De esta forma, la excepcionalidad de la situación, unida a las ideologías a las que nadie está dispuesto a renunciar, se han convertido en una fuerza de centrifugación peligrosamente radicalizante, cuando lo que realmente necesitamos es, precisamente, todo lo contrario.

En la película sobre Robin Hood dirigida por Ridley Scott y que protagonizó Russell Crowe se hace referencia a la fuerza que tendría contra la injusticia la movilización de la gente normal. “Until lambs become lions” es el lema que queda escrito en la piedra. Y este es el que me gustaría que quedara como mi deseo en estos días. Espero que surja una revolución de los moderados, de los que han estado siempre silenciosos y se han dedicado siempre a cumplir con su deber cívico, que creen en los consensos y que han ido viendo como se ha radicalizado todo, a un lado y a otro del espectro político. Y que ahora, convertidos en leones por las circunstancias, utilicen la mayoría que siempre han sido para imponerse sobre la cansina radicalidad que nos rodea.

Tenemos todavía demasiados pocos datos para la profusión de teorías, de todo tipo, que se han generado desde el principio de la crisis de la Covid-19. Ignoramos mucho más de lo que podemos saber y no somos capaces de reconocerlo, ni siquiera después del revolcón que nos está dando la realidad estos días.

**TAREA DE TRABAJO**
Por favor, transcribe sin ningún cambio el texto sobre la revolución de los moderados desde "En la película" hasta "que nos rodea.", incluidas ambas partes. Apóyate únicamente en el texto sobre la revolución de los moderados.

**EXTRACTOS DE REGISTROS**
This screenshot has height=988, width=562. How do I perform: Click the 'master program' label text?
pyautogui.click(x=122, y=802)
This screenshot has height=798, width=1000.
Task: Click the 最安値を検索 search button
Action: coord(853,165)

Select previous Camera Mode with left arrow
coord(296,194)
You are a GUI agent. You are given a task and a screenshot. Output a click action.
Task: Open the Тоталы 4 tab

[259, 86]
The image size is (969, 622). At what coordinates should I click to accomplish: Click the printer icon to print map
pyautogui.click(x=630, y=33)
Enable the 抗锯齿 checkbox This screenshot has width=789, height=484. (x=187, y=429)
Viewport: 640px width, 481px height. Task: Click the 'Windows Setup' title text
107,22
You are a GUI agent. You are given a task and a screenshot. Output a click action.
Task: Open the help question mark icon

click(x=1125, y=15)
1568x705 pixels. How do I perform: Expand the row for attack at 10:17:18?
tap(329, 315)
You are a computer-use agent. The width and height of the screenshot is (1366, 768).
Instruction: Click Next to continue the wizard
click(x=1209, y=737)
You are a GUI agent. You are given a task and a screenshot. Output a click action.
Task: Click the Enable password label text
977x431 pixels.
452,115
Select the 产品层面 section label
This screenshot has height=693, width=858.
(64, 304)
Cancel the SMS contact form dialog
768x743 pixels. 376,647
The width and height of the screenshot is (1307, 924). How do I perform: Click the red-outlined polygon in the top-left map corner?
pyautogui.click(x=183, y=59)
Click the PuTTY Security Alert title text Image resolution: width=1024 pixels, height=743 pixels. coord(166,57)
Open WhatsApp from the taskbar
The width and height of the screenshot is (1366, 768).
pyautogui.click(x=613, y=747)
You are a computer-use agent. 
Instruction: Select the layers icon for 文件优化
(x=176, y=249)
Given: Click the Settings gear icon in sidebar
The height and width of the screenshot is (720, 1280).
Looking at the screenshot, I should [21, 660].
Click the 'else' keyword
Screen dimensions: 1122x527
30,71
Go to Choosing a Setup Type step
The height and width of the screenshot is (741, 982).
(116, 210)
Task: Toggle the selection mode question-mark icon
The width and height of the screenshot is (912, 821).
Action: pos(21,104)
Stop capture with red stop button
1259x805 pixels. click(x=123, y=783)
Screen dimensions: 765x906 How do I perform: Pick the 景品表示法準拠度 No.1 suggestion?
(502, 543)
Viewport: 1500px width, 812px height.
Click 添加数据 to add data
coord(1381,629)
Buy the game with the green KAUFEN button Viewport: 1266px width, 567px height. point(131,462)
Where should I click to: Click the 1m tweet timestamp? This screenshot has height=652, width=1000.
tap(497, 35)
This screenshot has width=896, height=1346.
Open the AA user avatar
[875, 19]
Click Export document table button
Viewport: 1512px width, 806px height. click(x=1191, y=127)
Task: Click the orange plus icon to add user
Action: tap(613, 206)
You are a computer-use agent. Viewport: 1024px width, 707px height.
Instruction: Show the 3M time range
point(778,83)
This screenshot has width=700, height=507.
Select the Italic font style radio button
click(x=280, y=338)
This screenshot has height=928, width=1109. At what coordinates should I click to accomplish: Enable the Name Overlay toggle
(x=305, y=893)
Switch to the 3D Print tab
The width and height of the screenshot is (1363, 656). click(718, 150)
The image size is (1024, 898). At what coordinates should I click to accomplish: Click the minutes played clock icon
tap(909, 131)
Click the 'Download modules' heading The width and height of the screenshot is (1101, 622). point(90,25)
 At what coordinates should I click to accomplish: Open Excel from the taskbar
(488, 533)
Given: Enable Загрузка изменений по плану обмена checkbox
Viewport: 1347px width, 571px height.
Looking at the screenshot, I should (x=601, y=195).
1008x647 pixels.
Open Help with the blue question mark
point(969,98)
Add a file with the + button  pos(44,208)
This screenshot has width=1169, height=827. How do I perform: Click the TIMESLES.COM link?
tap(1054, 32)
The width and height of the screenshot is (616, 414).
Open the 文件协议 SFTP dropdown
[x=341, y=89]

**TAREA RESUELTA**
En la película sobre Robin Hood dirigida por Ridley Scott y que protagonizó Russell Crowe se hace referencia a la fuerza que tendría contra la injusticia la movilización de la gente normal. “Until lambs become lions” es el lema que queda escrito en la piedra. Y este es el que me gustaría que quedara como mi deseo en estos días. Espero que surja una revolución de los moderados, de los que han estado siempre silenciosos y se han dedicado siempre a cumplir con su deber cívico, que creen en los consensos y que han ido viendo como se ha radicalizado todo, a un lado y a otro del espectro político. Y que ahora, convertidos en leones por las circunstancias, utilicen la mayoría que siempre han sido para imponerse sobre la cansina radicalidad que nos rodea.